What is being asked ->
Count the lines in the entries below that contain the word "click". Give only the number.

Given records ->
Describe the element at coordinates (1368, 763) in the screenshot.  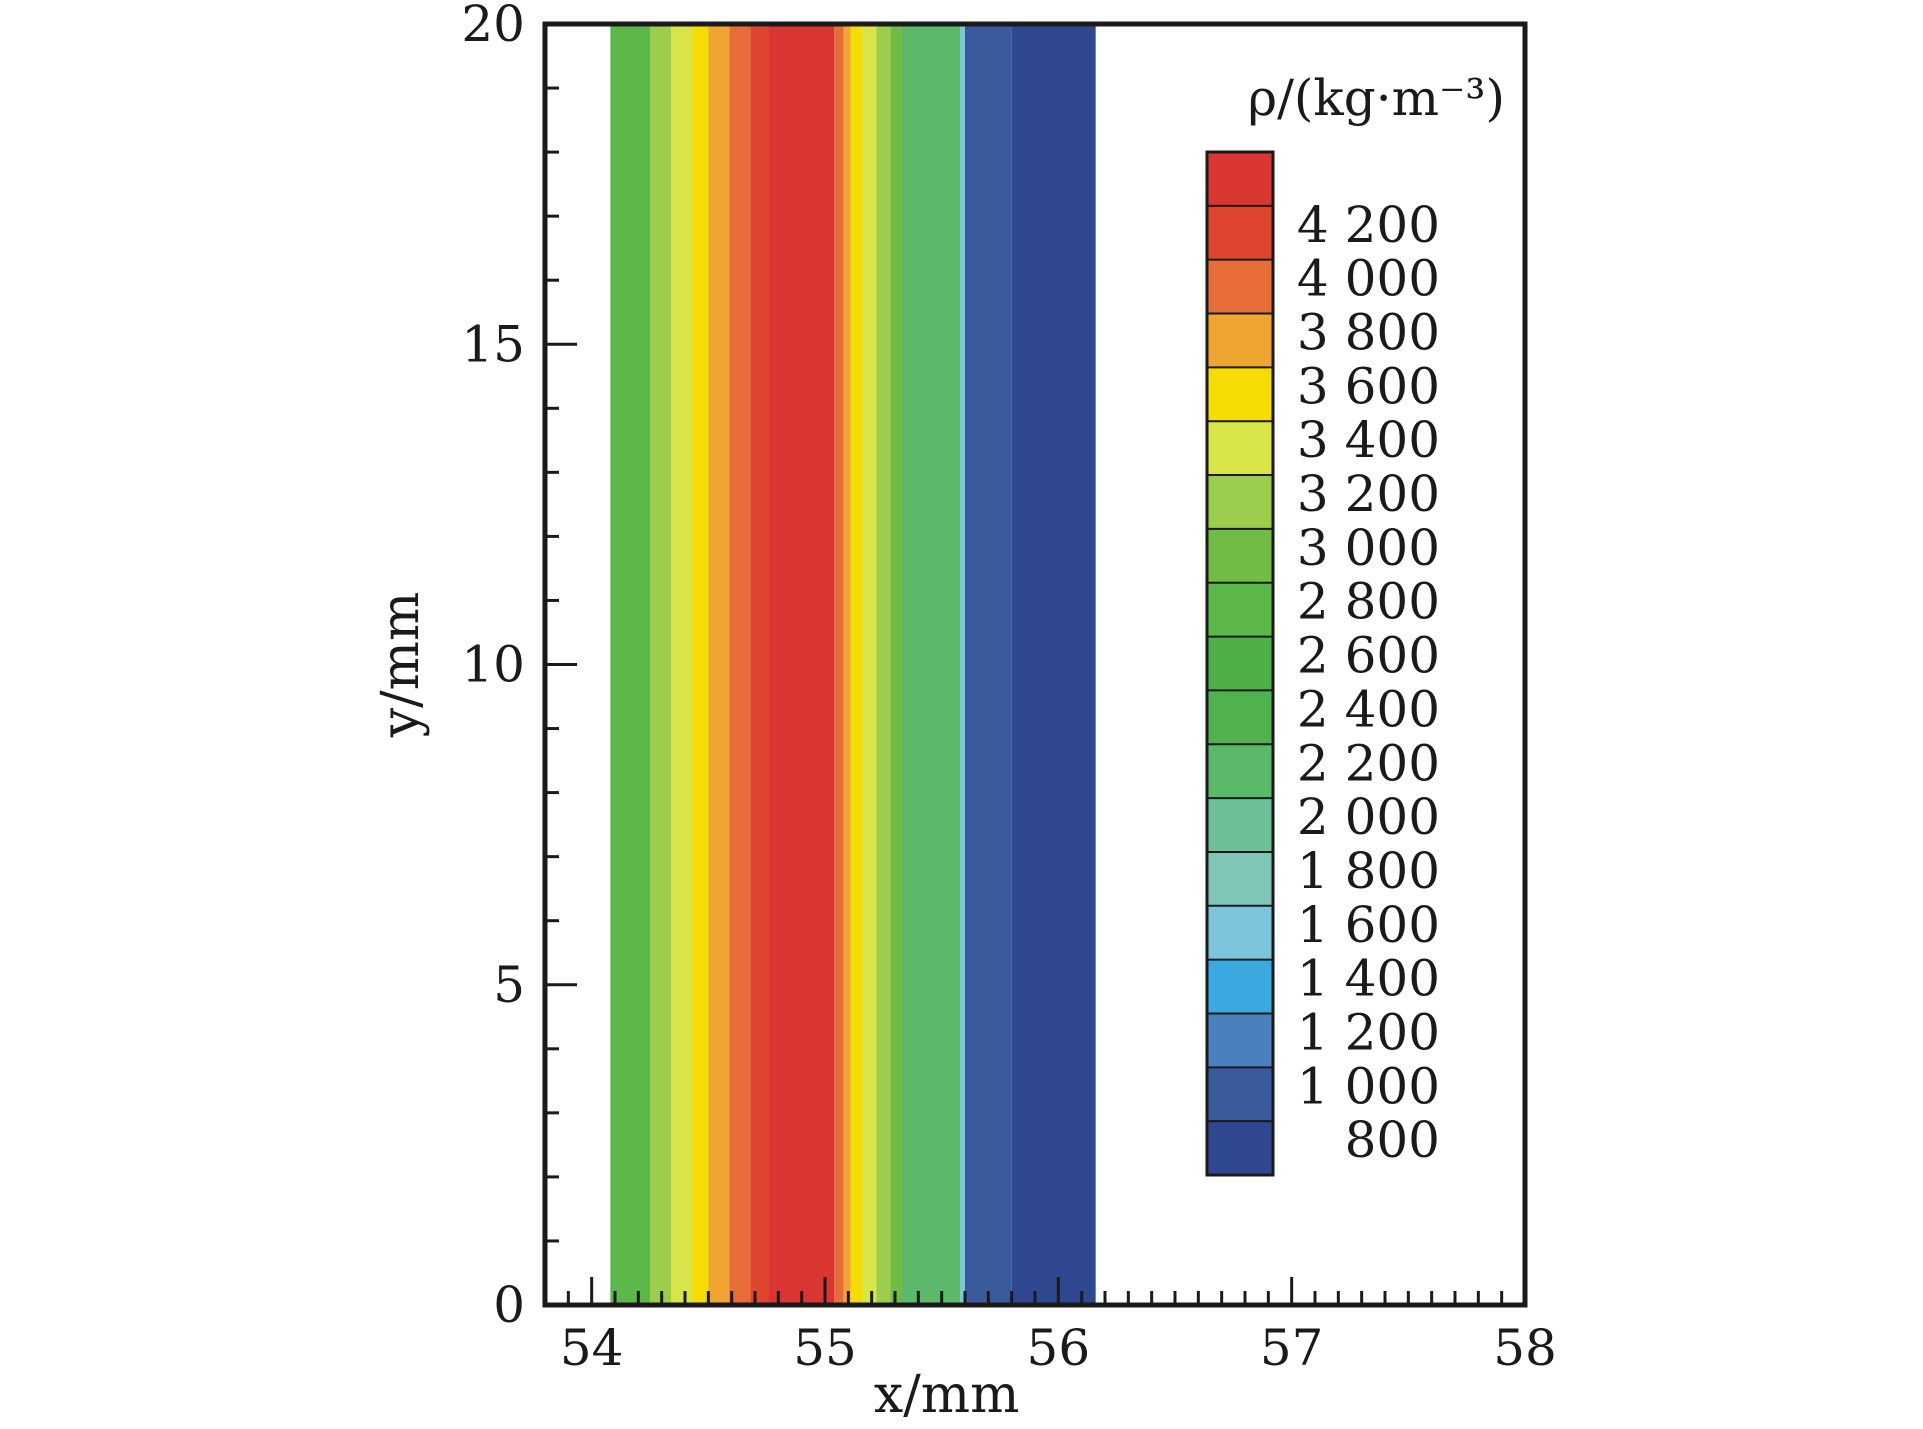
I see `colorbar-label: 2 200` at that location.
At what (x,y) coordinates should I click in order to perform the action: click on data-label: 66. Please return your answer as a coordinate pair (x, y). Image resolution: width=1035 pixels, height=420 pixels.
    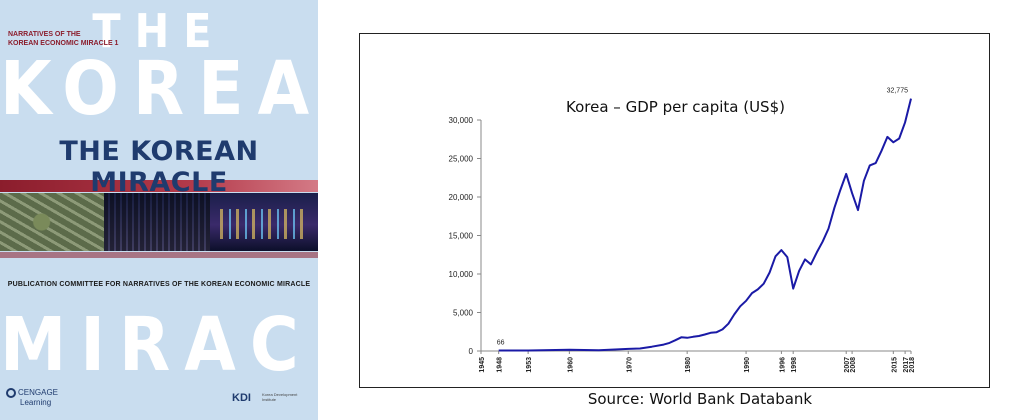
    Looking at the image, I should click on (501, 342).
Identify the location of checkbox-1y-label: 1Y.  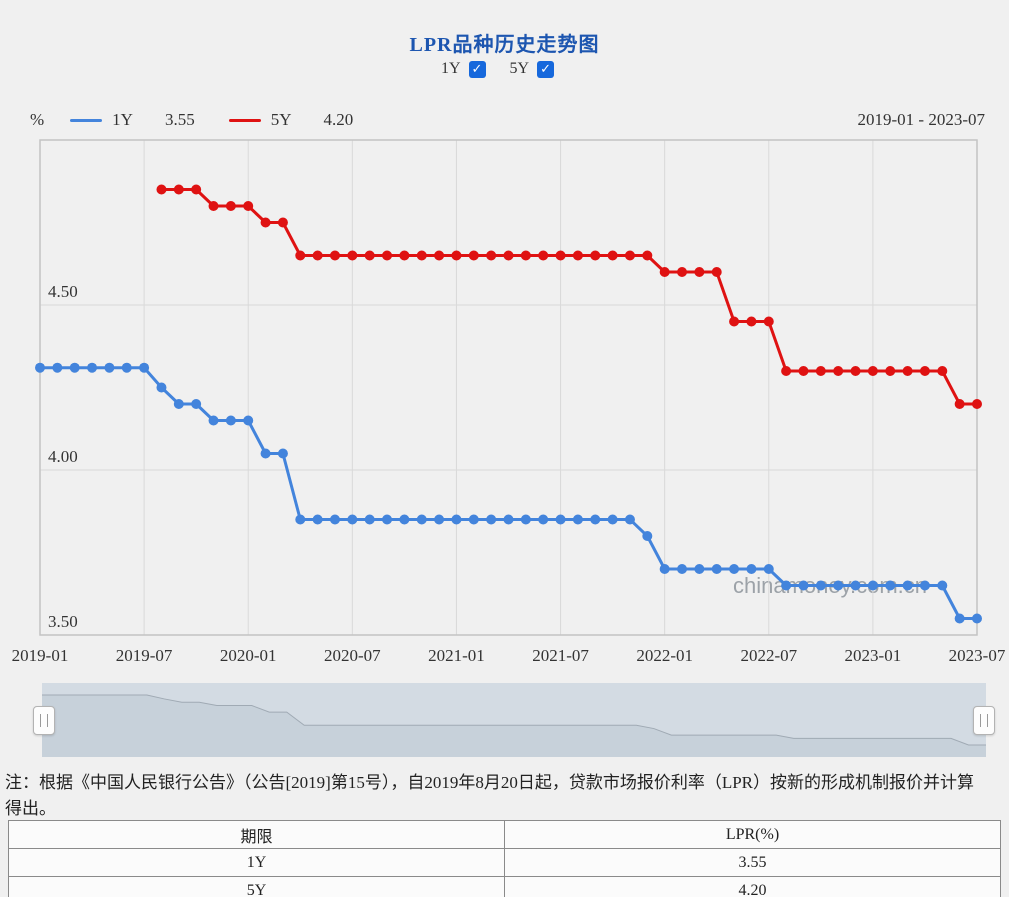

Task response ->
2